▶ [Stated goal 1]: In the passage on self-knowledge, what term is given for interpreting your own actions and feelings correctly?
▶ [Stated goal 2]: Repeat the part of the self-knowledge passage from "Accurate self-knowledge requires" up to and including "than it sounds.", word for word.

Accurate self-knowledge requires that you perform behaviors and experience feelings that reveal who you are (relevance), that you perceive and become aware of these actions and feelings (availability and detection), and that you interpret them correctly (utilization). In an important sense, you are just one of the people you happen to know and, to some degree, you come to know yourself the same way you find out about anybody else—that is, by observing what you do and trying to draw appropriate conclusions (Bem, 1972). This is probably harder than it sounds.

▶ [Provided data]:
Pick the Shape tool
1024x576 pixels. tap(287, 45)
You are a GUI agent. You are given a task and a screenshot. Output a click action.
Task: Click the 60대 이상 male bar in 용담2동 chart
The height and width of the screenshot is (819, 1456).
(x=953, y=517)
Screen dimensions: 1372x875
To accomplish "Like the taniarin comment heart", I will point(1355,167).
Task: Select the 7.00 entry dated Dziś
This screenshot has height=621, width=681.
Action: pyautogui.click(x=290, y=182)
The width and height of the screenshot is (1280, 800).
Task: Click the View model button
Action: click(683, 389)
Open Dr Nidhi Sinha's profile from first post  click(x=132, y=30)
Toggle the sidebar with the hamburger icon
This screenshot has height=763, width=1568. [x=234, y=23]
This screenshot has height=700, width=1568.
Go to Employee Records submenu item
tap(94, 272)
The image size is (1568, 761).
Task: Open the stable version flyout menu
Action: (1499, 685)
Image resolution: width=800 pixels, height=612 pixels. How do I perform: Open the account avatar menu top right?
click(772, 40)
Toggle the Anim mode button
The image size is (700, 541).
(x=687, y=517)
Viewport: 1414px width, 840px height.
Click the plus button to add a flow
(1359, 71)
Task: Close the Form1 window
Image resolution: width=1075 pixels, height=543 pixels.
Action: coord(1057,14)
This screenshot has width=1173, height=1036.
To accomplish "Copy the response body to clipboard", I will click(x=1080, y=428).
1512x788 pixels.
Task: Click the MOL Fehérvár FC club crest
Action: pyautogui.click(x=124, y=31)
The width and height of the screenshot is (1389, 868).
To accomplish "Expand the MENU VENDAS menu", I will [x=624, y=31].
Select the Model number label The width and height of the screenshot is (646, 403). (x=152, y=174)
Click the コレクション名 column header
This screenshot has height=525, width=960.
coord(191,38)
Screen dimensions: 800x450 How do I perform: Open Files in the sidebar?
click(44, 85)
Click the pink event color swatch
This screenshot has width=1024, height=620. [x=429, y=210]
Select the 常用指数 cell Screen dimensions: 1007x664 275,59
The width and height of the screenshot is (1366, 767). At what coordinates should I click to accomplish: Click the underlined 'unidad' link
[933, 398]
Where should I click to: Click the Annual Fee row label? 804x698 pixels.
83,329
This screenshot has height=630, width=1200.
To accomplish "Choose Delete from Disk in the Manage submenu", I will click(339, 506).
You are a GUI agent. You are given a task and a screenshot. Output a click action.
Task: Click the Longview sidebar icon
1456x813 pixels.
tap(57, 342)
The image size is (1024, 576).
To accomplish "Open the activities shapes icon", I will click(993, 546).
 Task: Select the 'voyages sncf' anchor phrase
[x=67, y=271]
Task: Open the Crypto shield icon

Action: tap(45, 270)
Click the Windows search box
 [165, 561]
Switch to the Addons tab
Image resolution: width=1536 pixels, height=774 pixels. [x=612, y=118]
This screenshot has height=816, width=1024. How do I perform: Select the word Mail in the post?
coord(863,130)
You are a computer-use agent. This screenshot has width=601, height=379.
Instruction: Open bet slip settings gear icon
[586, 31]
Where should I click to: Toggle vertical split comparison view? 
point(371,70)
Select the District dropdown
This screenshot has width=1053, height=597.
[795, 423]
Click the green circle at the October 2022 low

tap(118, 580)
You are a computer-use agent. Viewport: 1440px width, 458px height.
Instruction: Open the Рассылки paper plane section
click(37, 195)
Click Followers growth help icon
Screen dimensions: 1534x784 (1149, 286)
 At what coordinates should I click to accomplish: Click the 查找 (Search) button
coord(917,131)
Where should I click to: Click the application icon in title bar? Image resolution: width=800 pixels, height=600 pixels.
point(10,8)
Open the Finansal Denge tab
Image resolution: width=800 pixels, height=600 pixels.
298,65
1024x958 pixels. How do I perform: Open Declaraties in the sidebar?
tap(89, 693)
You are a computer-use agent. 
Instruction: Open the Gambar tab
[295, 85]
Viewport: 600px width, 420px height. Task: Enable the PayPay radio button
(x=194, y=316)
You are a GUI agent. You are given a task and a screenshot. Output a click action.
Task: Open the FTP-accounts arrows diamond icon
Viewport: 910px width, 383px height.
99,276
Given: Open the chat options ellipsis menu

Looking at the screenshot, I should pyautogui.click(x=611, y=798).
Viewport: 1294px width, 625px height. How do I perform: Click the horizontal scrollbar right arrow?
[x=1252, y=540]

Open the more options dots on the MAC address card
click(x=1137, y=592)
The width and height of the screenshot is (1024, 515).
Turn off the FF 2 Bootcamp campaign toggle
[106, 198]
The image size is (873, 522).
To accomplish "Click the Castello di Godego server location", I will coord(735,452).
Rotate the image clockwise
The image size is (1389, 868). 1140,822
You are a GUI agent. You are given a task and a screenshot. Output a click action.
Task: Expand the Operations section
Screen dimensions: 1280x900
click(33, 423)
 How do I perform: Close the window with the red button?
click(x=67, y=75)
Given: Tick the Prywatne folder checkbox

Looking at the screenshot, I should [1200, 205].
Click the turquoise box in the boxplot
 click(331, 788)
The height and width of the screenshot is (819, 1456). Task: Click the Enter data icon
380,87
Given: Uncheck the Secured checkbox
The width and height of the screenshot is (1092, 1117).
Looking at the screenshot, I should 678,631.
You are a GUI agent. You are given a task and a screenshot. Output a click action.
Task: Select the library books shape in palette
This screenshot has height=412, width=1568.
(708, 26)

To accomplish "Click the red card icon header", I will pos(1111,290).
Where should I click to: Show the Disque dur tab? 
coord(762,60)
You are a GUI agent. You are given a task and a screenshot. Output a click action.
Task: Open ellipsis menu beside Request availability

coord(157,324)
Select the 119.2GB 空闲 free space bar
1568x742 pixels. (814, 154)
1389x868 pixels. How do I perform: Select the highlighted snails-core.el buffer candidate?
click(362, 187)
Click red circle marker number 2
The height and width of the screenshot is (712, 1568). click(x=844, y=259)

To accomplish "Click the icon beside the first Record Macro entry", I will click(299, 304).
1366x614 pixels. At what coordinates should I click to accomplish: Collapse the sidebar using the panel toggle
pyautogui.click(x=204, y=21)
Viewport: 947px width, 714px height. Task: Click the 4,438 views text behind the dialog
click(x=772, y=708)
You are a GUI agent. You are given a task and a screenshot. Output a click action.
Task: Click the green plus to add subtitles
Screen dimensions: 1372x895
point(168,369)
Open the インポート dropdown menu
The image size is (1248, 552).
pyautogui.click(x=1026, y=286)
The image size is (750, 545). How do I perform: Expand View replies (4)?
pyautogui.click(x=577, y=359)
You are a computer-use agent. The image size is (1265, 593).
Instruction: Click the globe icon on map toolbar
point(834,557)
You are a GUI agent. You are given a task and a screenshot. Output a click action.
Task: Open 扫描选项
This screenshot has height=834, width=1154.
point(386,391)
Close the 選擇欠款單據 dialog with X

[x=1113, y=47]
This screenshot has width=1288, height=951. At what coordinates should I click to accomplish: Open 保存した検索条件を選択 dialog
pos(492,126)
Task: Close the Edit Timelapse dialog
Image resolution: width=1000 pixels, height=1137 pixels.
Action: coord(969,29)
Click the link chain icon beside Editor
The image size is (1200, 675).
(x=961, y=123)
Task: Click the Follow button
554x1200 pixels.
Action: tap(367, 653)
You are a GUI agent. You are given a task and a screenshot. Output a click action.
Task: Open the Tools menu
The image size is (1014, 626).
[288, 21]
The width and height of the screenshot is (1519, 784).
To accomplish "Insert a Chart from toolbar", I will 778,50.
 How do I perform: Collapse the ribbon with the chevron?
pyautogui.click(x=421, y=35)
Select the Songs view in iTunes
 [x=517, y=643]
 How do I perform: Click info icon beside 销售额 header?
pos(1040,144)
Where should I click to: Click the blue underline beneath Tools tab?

▶ [Complete output 1]: Utilization.

▶ [Complete output 2]:
Accurate self-knowledge requires that you perform behaviors and experience feelings that reveal who you are (relevance), that you perceive and become aware of these actions and feelings (availability and detection), and that you interpret them correctly (utilization). In an important sense, you are just one of the people you happen to know and, to some degree, you come to know yourself the same way you find out about anybody else—that is, by observing what you do and trying to draw appropriate conclusions (Bem, 1972). This is probably harder than it sounds.